The aesthetic is immediately striking. Is it true you were inspired by instant cameras of the era?

Yeah, to see what the world looked like at the time, thanks to the internet, a lot of people had uploaded their personal memories and scans of printouts onto the internet and different Facebook groups, so I started seeing all of these personal memories. Seeing the effect of desaturation and the colors and the nature of those cameras and the stock that they were using, which was obviously Kodak, it just felt like this is how we remember this time. This is the look and feel of it and the DOP and I thought it would be great to emulate that in how we treated the form.

I understand you might’ve had a mild disagreement with your DOP about the aspect ratio, which is really unusual. How did you get to where you did?

Yeah, there’s something lovely about the aspect ratio, which we both fell in love with more as we were making the film. The nature of that frame lends itself to portraiture. The way that you place people in the frame and how you shoot faces is very particular, so it just created a sense of intimacy that I don’t think we would’ve had if we had shot in Cinemascope, which is what he wanted to do initially because he just thought it would be better for landscape if we were wider. I thought it would be better for people if we were narrower, and thankfully I’m the director, so I always get to win in those debates. [laughs]

You’ve got a number of scenes where you’re filming 360° – are those difficult to stage?
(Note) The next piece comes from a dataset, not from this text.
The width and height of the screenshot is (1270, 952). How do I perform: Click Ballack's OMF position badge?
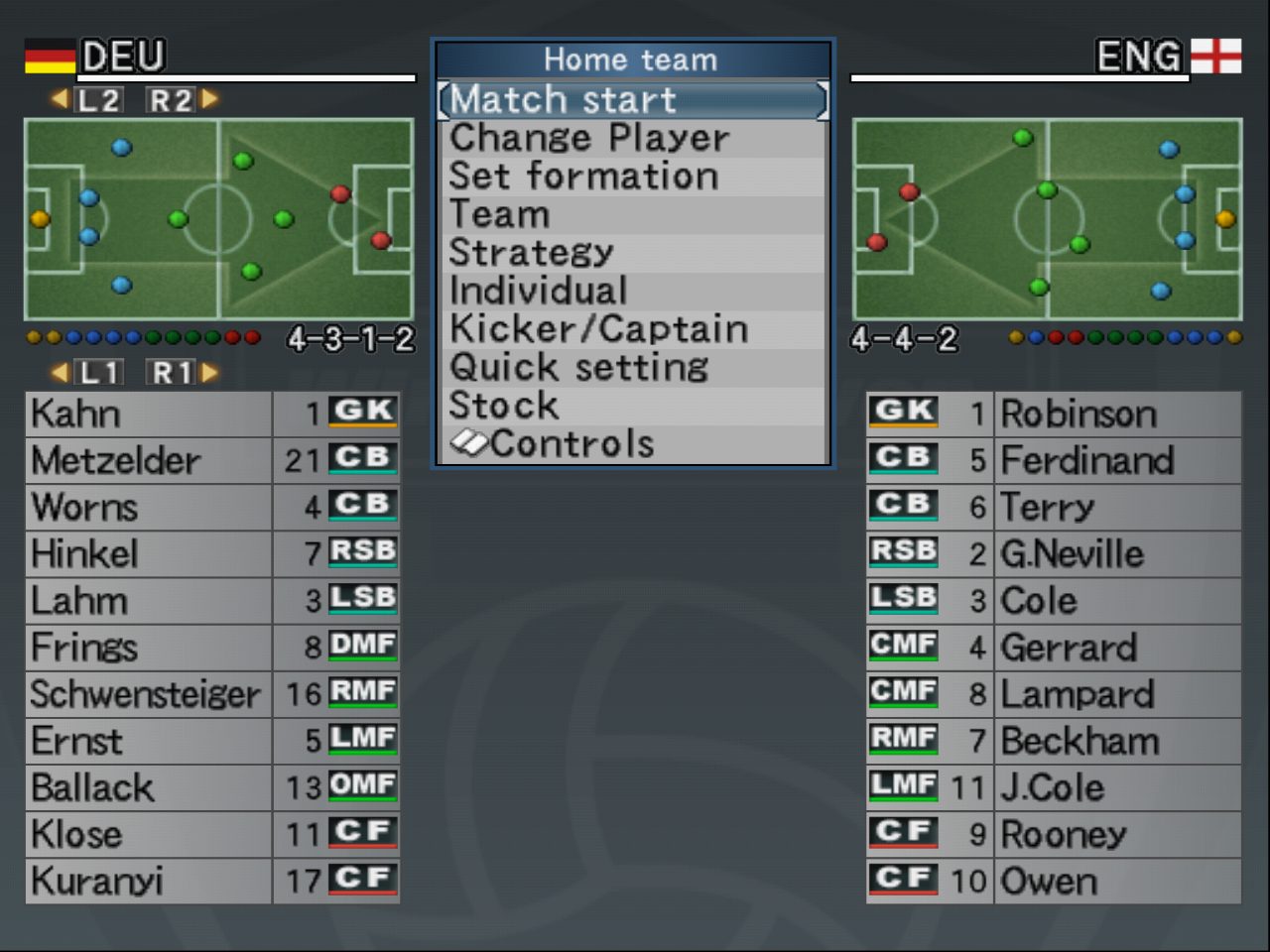click(x=363, y=786)
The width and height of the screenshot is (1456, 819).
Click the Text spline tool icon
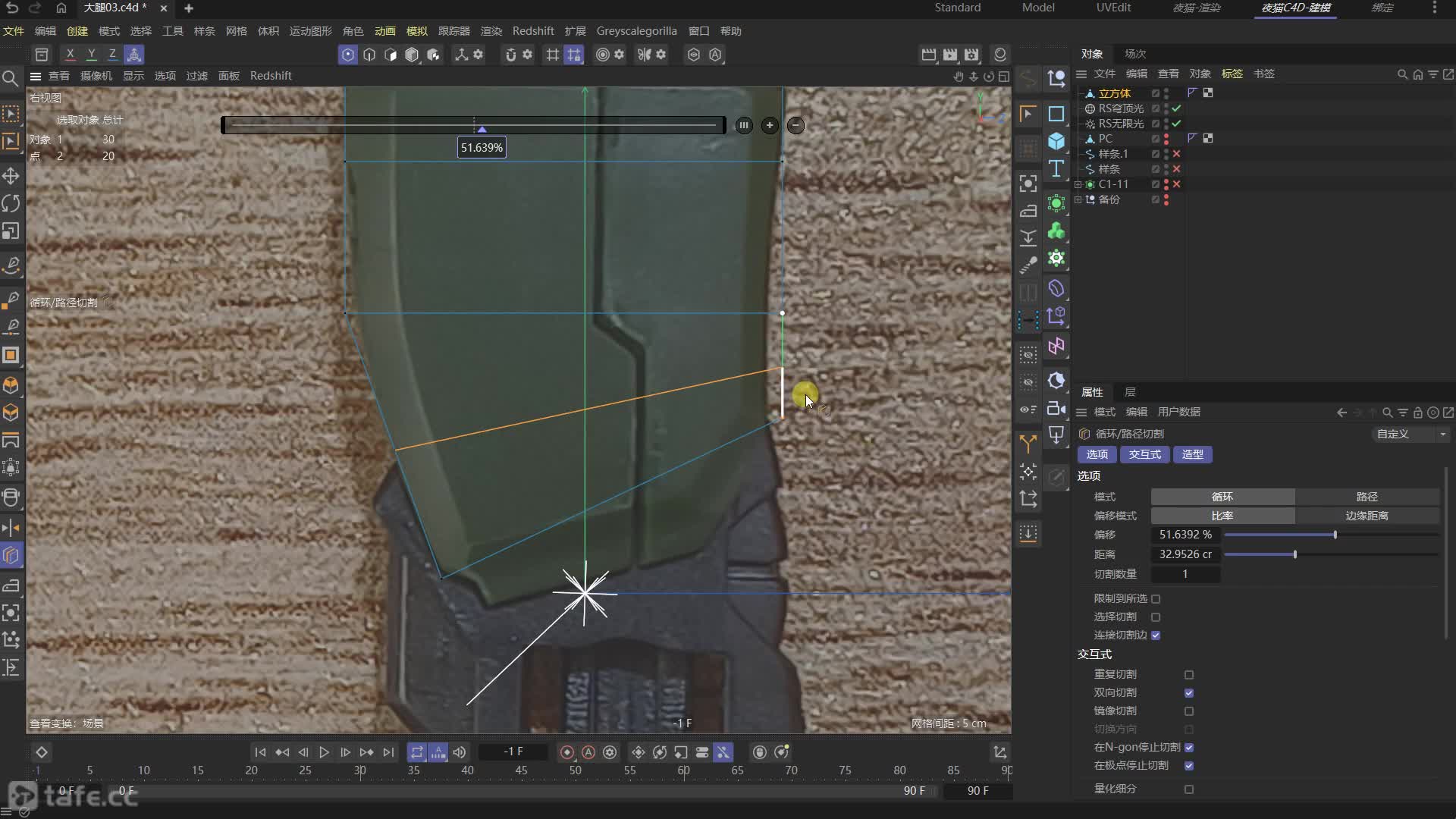1056,168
It’s always interesting when you have many moving parts on a set when you’ve got many characters in the same frame. It does become like corralling livestock and one of our hardest things to do is when you’ve got explosions going off and stunts and many, many actors running around shooting guns, those become the difficult scenes because you worry about the actors using real guns and you’re very worried about bombs going off around them. Then you’re doing it at night, so those were the scenes where I really had to have my wits about me because there’s lots of things going on. Thankfully, this movie is about the military, so we could approach it from a militant perspective where we would just treat [the actors] like they were in the army and get them into formation and move them around. And what I liked about our aspect ratio is it really forced us to either be very, very far away or very, very close because you could never get scale unless you were very far away, so I think we very naturally fell into it. By the end of it, we just vowed to make everything going forward in the same aspect ratio, but I’m not sure that we will. I think each film has to have its own intuitive photographic instinct about it.

You convened a boot camp before filming. Did it help them congeal as a unit?

The boot camp was very helpful to all of us, particularly the actors because it bonded them and I had a sense of the unforgiving hardship of that experience. Our military adviser was very prepared to give them the real experience. He was incredibly committed to terrorizing them and they loved him and hated him for it.

What sold you on Kai to play this guy?

We had seen Kai many times. He had come in for casting for different characters and we were sold on him after seeing him on stage in the play “The Curious Case of the Dog in the Nighttime.” It’s a very demanding performance, and I was just quite convinced by the depth of his performance [which] gave me great confidence. I think was worth it and worked for Moffie as well.

What’s it been like getting this out into the world?

We had a good six months before the pandemic locked us up where I was traveling with “Moffie,” so I at least got a little bit of the interaction with the audience and I think this is definitely the longest journey I’ve had with a film — I feel like “Moffie” has become a major part of my adult life because it’s been almost six years since I first read the book, and it identified me to a different group of people in the film industry, so the movie has given me a lot of new opportunities, and it’s also given a lot of opportunities to many of us – the photographer, many of the actors, they’re all doing very interesting and exciting things internationally at the moment, so the film has been wonderful to all of us.

“Moffie” opens in select theaters and on VOD on April 9th.